Lord Hall said in response to Lord Dyson’s report: “I accept that our investigation 25 years ago into how Panorama secured the interview with Princess Diana fell well short of what was required. In hindsight, there were further steps we could and should have taken following complaints about Martin Bashir’s conduct.
“I was wrong to give Martin Bashir the benefit of the doubt, basing that judgement as I did on what appeared to be deep remorse on his part. Throughout my 35-year career at the BBC, I have always acted in ways I believe were fair, impartial and with the public interest front and centre.
The princess’s brother Earl Spencer maintained Bashir showed him fake financial documents relating to Diana’s former private secretary Patrick Jephson and another former royal household member.
He also said the journalist had told outlandish and untrue stories about the Royal Family to get Diana onside, including that she was being spied on by the secret services.

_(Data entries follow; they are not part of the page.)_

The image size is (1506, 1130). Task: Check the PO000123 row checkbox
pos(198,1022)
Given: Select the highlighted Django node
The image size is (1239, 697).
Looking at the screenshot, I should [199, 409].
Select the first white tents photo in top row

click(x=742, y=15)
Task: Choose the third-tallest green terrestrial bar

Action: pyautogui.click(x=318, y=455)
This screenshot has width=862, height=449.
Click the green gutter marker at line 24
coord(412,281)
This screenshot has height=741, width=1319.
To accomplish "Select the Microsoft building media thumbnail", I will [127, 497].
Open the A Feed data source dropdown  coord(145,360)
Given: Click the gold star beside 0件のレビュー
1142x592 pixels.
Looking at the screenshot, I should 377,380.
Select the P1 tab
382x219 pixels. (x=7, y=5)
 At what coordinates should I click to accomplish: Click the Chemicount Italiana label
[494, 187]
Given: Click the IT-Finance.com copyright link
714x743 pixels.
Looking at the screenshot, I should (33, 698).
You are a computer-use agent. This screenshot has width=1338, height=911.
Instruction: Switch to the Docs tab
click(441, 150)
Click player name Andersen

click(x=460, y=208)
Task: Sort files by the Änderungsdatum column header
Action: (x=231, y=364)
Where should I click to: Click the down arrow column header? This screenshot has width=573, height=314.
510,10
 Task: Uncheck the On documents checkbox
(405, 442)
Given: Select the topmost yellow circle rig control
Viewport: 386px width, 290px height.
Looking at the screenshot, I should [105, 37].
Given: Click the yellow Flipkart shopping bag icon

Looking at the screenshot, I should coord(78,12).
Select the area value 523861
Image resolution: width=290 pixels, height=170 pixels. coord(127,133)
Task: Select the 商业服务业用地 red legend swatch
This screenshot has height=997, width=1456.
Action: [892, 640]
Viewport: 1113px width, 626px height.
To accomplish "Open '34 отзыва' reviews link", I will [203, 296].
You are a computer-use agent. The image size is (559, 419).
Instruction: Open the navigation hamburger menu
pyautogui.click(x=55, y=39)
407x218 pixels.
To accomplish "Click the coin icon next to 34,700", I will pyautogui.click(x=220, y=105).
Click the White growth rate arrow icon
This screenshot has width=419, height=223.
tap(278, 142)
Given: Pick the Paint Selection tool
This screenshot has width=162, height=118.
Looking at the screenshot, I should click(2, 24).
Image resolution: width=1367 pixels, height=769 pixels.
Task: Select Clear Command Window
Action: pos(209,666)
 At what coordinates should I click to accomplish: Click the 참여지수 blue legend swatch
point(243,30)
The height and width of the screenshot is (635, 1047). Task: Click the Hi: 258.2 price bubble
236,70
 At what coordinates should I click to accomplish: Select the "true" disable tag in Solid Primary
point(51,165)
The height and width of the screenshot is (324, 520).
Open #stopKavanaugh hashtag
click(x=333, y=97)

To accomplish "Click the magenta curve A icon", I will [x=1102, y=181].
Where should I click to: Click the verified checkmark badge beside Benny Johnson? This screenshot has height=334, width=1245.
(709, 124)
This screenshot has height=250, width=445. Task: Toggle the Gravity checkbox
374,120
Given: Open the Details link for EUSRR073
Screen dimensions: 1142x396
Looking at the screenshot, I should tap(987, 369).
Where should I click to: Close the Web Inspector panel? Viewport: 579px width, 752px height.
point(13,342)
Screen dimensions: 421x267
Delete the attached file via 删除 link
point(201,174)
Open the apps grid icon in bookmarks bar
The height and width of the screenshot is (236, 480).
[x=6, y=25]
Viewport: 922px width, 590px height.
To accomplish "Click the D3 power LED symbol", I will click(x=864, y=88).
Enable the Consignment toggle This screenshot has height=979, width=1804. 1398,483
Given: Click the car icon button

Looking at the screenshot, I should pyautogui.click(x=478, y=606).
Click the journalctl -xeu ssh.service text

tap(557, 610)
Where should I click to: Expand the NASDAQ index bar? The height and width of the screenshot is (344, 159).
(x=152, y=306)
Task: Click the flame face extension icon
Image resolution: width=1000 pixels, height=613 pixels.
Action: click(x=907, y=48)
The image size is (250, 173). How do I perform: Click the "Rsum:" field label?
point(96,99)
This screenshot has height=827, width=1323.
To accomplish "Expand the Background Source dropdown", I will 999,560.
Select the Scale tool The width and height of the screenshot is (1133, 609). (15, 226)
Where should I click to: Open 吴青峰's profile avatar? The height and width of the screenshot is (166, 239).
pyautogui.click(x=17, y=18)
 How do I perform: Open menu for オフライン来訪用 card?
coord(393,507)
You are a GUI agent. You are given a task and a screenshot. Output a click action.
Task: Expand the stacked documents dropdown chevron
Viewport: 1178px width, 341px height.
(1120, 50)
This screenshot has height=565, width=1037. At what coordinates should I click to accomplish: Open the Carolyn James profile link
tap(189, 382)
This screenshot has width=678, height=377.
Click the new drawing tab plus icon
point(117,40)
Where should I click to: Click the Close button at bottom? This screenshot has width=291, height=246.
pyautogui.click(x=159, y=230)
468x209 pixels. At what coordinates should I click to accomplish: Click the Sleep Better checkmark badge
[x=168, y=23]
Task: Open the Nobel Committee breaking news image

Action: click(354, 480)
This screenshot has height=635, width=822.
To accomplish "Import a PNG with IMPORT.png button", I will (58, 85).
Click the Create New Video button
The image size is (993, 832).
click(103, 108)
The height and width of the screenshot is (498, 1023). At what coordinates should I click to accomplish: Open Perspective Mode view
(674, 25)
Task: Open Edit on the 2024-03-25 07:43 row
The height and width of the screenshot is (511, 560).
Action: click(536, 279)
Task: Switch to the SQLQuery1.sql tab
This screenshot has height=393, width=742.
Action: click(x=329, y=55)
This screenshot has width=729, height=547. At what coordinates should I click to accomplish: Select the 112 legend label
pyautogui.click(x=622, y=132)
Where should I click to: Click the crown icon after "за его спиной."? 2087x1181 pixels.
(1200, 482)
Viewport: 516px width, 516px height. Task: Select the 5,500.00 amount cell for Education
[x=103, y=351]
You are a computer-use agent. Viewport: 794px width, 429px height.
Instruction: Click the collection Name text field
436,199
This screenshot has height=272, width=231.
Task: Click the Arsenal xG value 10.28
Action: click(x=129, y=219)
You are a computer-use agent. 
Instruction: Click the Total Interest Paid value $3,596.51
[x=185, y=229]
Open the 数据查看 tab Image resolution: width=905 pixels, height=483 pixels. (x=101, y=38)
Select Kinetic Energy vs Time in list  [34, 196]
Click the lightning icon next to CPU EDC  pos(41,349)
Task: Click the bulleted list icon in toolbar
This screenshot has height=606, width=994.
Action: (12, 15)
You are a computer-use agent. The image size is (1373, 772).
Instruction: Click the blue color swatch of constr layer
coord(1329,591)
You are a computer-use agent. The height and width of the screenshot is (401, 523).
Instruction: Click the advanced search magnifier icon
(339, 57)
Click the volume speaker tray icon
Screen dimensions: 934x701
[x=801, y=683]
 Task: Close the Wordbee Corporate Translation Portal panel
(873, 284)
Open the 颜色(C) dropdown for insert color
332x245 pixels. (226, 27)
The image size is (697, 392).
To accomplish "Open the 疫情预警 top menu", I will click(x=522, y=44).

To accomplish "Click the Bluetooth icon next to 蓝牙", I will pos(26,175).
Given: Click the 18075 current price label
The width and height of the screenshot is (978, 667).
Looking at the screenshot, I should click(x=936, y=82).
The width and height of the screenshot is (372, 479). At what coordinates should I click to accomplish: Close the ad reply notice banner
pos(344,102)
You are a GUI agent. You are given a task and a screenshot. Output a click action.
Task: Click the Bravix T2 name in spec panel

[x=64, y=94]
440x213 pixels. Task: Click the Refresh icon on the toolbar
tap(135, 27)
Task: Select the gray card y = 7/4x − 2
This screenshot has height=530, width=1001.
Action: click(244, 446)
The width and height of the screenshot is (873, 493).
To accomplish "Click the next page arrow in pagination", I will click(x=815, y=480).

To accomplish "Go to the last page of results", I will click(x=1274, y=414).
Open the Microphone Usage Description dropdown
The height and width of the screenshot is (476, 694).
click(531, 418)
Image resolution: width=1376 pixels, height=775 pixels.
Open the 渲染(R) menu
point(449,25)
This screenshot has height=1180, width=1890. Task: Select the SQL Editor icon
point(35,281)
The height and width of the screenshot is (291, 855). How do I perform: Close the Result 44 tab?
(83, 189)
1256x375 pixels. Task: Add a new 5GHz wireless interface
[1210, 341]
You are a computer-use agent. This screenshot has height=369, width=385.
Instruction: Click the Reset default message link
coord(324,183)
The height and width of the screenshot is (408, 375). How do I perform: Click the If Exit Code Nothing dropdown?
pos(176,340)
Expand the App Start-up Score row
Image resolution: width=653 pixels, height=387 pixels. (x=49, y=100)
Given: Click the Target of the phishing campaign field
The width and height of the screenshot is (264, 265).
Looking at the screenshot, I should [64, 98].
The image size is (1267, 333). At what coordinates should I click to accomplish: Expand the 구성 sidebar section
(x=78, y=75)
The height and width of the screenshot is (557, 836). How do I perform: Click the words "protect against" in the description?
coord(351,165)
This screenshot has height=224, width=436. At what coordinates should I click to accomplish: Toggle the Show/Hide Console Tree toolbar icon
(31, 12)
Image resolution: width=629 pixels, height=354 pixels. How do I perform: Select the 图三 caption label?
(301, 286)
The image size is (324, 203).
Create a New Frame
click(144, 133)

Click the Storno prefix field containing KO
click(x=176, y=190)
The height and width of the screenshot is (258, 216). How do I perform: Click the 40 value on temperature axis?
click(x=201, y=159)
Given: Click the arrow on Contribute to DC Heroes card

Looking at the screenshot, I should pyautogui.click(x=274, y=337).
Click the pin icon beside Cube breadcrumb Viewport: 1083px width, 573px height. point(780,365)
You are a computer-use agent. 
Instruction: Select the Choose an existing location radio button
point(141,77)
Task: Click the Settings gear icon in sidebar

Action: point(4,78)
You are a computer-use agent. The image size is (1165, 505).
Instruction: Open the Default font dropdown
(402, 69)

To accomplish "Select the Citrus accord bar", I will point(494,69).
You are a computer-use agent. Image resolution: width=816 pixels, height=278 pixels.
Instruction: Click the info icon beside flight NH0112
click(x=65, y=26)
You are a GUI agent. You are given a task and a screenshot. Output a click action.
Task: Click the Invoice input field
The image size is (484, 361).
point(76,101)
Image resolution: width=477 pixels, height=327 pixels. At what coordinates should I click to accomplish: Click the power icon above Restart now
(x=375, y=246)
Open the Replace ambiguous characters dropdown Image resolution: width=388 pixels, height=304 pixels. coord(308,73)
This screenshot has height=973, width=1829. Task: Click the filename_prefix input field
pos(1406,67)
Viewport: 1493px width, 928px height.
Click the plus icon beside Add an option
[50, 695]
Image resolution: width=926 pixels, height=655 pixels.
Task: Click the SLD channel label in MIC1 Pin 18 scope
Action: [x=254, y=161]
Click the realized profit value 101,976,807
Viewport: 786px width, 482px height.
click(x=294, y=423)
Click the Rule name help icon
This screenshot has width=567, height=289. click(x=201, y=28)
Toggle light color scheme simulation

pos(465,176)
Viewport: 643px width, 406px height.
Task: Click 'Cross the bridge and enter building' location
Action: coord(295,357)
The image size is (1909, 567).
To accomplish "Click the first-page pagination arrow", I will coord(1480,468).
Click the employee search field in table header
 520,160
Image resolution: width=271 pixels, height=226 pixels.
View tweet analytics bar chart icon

Lord Birt, director-general of the BBC at the time of the interview, has said “we now know the BBC harboured a rogue reporter on Panorama who fabricated an elaborate, detailed but wholly false account of his dealings with Earl Spencer and Princess Diana“.
He added: “This is a shocking blot on the BBC’s enduring commitment to honest journalism; and it is a matter of the greatest regret that it has taken 25 years for the full truth to emerge.
“As the director-general at the time, I offer my deep apologies to Earl Spencer and to all others affected.”